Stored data
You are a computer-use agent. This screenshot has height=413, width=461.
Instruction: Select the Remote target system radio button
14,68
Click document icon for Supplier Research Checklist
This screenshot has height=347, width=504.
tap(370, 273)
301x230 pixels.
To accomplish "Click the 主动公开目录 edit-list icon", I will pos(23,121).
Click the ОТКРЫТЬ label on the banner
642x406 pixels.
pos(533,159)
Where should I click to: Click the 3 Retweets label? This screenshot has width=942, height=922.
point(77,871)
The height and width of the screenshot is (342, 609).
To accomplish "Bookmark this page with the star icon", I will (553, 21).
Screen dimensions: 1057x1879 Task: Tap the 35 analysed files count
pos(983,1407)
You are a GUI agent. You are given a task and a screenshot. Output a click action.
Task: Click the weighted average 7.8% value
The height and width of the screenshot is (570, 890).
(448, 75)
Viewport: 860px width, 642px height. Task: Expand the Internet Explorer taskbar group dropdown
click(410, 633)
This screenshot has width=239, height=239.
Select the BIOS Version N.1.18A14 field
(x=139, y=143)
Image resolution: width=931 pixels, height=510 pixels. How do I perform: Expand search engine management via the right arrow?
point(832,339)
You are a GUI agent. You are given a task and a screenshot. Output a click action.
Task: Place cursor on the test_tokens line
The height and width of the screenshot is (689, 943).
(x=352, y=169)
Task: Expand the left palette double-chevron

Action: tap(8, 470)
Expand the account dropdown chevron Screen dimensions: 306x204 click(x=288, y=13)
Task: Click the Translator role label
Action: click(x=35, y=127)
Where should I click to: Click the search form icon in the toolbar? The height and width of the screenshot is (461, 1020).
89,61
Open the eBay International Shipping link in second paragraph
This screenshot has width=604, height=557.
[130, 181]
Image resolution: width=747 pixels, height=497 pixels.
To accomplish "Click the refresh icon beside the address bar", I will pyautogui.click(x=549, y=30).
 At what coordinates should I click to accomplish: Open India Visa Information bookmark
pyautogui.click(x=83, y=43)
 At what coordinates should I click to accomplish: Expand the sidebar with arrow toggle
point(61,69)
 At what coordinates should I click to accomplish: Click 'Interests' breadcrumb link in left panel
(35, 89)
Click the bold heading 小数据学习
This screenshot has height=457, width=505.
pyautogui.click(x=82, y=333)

### What is required
You are asked to transcribe all of the data above exactly.

### Answer space
You are a computer-use agent. This screenshot has height=413, width=461.
Instruction: Select the Remote target system radio button
14,68
Click document icon for Supplier Research Checklist
This screenshot has height=347, width=504.
tap(370, 273)
301x230 pixels.
To accomplish "Click the 主动公开目录 edit-list icon", I will pos(23,121).
Click the ОТКРЫТЬ label on the banner
642x406 pixels.
pos(533,159)
Where should I click to: Click the 3 Retweets label? This screenshot has width=942, height=922.
point(77,871)
The height and width of the screenshot is (342, 609).
To accomplish "Bookmark this page with the star icon", I will (553, 21).
Screen dimensions: 1057x1879 Task: Tap the 35 analysed files count
pos(983,1407)
You are a GUI agent. You are given a task and a screenshot. Output a click action.
Task: Click the weighted average 7.8% value
The height and width of the screenshot is (570, 890).
(448, 75)
Viewport: 860px width, 642px height. Task: Expand the Internet Explorer taskbar group dropdown
click(410, 633)
This screenshot has width=239, height=239.
Select the BIOS Version N.1.18A14 field
(x=139, y=143)
Image resolution: width=931 pixels, height=510 pixels. How do I perform: Expand search engine management via the right arrow?
point(832,339)
You are a GUI agent. You are given a task and a screenshot. Output a click action.
Task: Place cursor on the test_tokens line
The height and width of the screenshot is (689, 943).
(x=352, y=169)
Task: Expand the left palette double-chevron

Action: tap(8, 470)
Expand the account dropdown chevron Screen dimensions: 306x204 click(x=288, y=13)
Task: Click the Translator role label
Action: click(x=35, y=127)
Where should I click to: Click the search form icon in the toolbar? The height and width of the screenshot is (461, 1020).
89,61
Open the eBay International Shipping link in second paragraph
This screenshot has width=604, height=557.
[130, 181]
Image resolution: width=747 pixels, height=497 pixels.
To accomplish "Click the refresh icon beside the address bar", I will pyautogui.click(x=549, y=30).
 At what coordinates should I click to accomplish: Open India Visa Information bookmark
pyautogui.click(x=83, y=43)
 At what coordinates should I click to accomplish: Expand the sidebar with arrow toggle
point(61,69)
 At what coordinates should I click to accomplish: Click 'Interests' breadcrumb link in left panel
(35, 89)
Click the bold heading 小数据学习
This screenshot has height=457, width=505.
pyautogui.click(x=82, y=333)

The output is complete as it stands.